Information, Not Recommendation, the Best Advice

Attempting to discover the most effective way to offer advice, researchers identified four separate types of advice:

  • Advice for is a recommendation to pick a particular option.
  • Advice against is a recommendation to avoid a particular option.
  • Information supplies a piece of information that the decision maker might not know about.
  • Decision support suggests how to go about making the choice, but does not make a specific recommendation.

Their study showed that information advice was the most valuable to those making decisions, for a number of reasons:

For one thing, when someone makes a recommendation for or against a particular option, a decision maker may feel like they have lost a bit of their independence in making a choice. Recommendations about how to go about making the choice may also make a decision maker feel a loss of independence. When the advice comes in the form of information, though, the decision maker still feels like they have some autonomy.

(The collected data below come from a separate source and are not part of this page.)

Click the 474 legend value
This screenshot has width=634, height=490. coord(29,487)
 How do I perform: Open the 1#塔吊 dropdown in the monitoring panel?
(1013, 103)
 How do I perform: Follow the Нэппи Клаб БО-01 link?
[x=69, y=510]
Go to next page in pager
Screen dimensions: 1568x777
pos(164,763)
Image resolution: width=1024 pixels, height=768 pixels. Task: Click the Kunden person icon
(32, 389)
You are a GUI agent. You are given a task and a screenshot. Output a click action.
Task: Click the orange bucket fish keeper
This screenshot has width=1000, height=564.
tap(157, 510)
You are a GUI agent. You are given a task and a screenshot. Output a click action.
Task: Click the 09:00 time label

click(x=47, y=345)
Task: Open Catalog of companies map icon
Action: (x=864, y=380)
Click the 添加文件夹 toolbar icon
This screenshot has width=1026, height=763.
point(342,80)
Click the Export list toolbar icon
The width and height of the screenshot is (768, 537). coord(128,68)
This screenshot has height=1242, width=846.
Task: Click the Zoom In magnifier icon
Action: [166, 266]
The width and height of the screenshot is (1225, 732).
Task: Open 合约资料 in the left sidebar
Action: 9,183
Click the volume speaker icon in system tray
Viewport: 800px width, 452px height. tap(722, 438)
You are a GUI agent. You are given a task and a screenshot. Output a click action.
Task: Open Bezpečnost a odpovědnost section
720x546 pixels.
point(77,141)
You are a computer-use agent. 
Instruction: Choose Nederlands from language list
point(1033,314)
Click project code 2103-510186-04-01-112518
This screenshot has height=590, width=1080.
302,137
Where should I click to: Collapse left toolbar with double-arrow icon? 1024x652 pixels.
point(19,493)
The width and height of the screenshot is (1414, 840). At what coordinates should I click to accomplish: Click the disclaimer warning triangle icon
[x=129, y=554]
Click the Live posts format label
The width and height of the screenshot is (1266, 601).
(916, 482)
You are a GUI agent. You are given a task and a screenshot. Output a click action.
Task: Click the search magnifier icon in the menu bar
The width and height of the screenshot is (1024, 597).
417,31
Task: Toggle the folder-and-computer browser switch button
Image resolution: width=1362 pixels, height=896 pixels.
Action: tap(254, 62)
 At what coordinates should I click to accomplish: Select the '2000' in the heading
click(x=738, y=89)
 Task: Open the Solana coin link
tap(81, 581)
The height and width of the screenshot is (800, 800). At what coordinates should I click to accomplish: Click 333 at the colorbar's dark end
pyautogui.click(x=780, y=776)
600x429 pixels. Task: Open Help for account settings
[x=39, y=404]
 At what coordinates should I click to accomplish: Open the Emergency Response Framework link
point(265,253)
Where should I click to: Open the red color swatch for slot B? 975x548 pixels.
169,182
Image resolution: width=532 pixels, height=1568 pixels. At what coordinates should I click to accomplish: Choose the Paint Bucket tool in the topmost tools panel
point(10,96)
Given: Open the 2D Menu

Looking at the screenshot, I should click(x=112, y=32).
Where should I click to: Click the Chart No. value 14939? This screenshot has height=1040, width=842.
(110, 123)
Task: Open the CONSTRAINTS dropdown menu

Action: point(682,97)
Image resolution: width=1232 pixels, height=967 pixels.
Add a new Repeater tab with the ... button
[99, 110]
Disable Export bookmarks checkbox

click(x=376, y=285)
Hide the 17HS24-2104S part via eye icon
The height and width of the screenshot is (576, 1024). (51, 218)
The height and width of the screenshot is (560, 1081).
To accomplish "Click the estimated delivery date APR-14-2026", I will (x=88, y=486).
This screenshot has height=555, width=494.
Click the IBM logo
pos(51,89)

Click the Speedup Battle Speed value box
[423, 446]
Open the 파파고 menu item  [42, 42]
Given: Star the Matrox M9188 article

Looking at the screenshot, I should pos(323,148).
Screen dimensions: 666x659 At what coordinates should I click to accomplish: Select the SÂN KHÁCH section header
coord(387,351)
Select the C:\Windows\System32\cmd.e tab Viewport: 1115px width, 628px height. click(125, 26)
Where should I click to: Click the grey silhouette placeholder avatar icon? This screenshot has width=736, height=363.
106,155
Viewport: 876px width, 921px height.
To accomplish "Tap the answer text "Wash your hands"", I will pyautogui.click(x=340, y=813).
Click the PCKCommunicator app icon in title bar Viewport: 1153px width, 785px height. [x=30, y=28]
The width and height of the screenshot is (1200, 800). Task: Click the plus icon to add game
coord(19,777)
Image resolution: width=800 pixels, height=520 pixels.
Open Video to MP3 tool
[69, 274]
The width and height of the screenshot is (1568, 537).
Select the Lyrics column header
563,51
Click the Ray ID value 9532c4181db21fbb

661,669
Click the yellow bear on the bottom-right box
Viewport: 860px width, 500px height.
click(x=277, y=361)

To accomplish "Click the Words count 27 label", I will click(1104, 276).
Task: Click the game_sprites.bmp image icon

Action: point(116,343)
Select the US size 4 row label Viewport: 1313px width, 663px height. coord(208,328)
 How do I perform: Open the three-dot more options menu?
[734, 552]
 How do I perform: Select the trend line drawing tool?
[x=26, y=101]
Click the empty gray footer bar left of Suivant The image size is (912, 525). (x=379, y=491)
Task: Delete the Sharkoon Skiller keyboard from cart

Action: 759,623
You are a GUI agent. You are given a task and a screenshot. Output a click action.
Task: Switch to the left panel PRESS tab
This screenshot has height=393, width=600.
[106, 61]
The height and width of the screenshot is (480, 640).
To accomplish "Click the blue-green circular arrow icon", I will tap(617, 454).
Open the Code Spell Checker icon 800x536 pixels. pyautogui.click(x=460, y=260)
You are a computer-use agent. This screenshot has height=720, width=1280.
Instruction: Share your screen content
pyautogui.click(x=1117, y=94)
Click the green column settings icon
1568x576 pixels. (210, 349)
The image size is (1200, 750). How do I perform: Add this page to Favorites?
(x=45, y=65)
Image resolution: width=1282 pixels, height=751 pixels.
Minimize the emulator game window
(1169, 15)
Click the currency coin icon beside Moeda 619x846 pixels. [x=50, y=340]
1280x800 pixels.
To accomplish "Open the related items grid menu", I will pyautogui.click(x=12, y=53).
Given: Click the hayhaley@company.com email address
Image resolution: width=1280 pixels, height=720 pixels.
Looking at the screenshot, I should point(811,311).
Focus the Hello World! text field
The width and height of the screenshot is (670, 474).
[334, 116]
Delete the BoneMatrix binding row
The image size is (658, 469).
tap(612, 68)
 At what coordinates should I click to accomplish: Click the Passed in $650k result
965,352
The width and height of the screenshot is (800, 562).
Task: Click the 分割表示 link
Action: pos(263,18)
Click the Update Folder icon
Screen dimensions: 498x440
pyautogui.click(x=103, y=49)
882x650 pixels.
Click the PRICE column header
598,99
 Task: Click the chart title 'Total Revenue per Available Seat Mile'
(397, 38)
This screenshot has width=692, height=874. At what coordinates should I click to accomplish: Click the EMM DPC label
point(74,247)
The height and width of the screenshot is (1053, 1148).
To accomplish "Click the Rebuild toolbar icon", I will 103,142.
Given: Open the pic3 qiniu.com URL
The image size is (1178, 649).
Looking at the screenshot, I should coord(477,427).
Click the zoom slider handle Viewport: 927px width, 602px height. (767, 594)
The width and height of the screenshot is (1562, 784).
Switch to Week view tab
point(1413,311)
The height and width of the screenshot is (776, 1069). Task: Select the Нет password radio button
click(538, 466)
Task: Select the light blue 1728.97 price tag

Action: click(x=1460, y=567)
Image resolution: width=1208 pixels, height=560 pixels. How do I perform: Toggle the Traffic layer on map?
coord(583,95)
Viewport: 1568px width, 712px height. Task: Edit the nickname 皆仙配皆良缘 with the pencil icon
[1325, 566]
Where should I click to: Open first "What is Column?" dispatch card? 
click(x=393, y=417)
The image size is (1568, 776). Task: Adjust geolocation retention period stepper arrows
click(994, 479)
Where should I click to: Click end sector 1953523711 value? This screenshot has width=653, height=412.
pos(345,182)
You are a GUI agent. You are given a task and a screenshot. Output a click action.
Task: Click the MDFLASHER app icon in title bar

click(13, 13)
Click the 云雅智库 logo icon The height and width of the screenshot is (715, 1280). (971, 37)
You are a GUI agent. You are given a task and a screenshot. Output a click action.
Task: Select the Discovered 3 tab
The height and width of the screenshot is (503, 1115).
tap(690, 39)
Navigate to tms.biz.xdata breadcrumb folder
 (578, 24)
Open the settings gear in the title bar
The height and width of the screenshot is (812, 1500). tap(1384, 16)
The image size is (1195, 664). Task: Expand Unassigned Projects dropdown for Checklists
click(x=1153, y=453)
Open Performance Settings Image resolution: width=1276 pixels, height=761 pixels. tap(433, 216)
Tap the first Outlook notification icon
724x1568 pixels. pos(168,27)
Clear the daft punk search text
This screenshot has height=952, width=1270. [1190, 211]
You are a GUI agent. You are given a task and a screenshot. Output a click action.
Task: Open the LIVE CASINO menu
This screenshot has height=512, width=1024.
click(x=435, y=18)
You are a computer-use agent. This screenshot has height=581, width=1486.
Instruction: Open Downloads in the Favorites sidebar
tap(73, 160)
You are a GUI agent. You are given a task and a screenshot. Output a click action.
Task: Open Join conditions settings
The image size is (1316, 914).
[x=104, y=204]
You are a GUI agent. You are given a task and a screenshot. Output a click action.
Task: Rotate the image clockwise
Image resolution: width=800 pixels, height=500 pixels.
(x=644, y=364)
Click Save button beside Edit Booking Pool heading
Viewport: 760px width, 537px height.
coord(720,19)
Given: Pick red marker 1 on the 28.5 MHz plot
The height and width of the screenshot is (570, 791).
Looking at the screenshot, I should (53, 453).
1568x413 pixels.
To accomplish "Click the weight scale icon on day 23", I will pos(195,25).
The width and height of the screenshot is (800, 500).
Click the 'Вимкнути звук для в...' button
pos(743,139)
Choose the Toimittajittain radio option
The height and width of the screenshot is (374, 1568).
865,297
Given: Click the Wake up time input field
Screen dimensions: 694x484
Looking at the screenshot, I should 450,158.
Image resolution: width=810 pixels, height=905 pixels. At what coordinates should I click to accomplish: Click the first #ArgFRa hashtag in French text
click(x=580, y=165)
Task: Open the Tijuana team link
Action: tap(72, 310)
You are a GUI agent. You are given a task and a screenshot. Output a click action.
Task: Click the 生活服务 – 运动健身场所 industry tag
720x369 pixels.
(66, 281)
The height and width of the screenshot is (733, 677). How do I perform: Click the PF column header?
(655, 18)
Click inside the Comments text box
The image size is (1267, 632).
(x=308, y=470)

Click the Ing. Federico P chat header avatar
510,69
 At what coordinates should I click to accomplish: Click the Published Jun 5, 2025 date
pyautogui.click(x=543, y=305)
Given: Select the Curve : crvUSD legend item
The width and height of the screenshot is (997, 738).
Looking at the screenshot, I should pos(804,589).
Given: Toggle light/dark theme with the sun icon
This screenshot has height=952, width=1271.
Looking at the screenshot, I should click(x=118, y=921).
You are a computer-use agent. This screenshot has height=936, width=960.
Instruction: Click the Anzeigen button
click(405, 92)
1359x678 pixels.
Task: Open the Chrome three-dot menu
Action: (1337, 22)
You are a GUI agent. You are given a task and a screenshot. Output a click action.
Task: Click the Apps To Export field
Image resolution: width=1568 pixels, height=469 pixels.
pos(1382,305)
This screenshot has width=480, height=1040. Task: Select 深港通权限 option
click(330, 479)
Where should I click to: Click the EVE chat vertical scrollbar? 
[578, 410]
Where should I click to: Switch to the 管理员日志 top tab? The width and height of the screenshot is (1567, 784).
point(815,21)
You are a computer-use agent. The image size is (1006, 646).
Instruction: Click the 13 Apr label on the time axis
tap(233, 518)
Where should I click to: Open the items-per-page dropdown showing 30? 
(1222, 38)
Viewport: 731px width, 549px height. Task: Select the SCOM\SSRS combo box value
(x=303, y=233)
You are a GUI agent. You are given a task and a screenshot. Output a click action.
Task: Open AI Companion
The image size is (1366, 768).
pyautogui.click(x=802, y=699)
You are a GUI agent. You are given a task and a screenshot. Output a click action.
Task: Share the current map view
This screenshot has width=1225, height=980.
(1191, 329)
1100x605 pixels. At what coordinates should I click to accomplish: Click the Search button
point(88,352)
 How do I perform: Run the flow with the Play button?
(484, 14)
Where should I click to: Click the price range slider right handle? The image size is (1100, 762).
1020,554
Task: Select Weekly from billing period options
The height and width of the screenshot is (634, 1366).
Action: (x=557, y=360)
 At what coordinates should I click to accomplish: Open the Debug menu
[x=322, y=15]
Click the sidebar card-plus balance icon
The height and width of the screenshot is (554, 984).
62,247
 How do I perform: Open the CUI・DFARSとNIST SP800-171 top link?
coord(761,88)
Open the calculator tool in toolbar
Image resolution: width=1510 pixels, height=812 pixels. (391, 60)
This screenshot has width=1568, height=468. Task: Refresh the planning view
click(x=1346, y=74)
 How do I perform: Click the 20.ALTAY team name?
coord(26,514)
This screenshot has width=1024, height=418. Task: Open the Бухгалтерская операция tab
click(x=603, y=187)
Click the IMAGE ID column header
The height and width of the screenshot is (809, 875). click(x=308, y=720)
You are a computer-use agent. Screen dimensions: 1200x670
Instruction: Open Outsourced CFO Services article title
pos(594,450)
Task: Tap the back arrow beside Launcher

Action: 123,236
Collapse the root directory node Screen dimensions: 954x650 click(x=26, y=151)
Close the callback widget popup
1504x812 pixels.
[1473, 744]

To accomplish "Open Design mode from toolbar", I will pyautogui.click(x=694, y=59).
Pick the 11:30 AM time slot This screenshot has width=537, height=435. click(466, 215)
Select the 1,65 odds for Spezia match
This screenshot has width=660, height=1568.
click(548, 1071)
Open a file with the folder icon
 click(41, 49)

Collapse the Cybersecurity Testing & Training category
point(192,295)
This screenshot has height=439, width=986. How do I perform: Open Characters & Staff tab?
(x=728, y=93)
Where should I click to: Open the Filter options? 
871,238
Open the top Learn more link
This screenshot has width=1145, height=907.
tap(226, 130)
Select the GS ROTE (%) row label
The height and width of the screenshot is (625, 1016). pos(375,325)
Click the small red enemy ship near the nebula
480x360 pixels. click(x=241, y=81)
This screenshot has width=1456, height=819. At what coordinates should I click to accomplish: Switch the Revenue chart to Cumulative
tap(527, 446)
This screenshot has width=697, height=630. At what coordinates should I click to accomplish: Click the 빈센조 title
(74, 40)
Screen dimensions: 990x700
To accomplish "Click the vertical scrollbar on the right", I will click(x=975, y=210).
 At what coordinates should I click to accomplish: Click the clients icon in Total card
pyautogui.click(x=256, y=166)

Second, information helps people to make future decisions in the same domain. New pieces of information often make people aware of dimensions of a decision that they had never considered before. A recommendation for or against a particular option is useful for the specific decision that you are making at a given time, but that advice may not be as helpful in the future.

Finally, getting information makes people feel more confident in the decision they ultimately make. The information provides reasons for or against a particular option. There is a lot of evidence that people feel better about decisions when they are able to give a reason for making the choice. Information provides a good justification for a choice.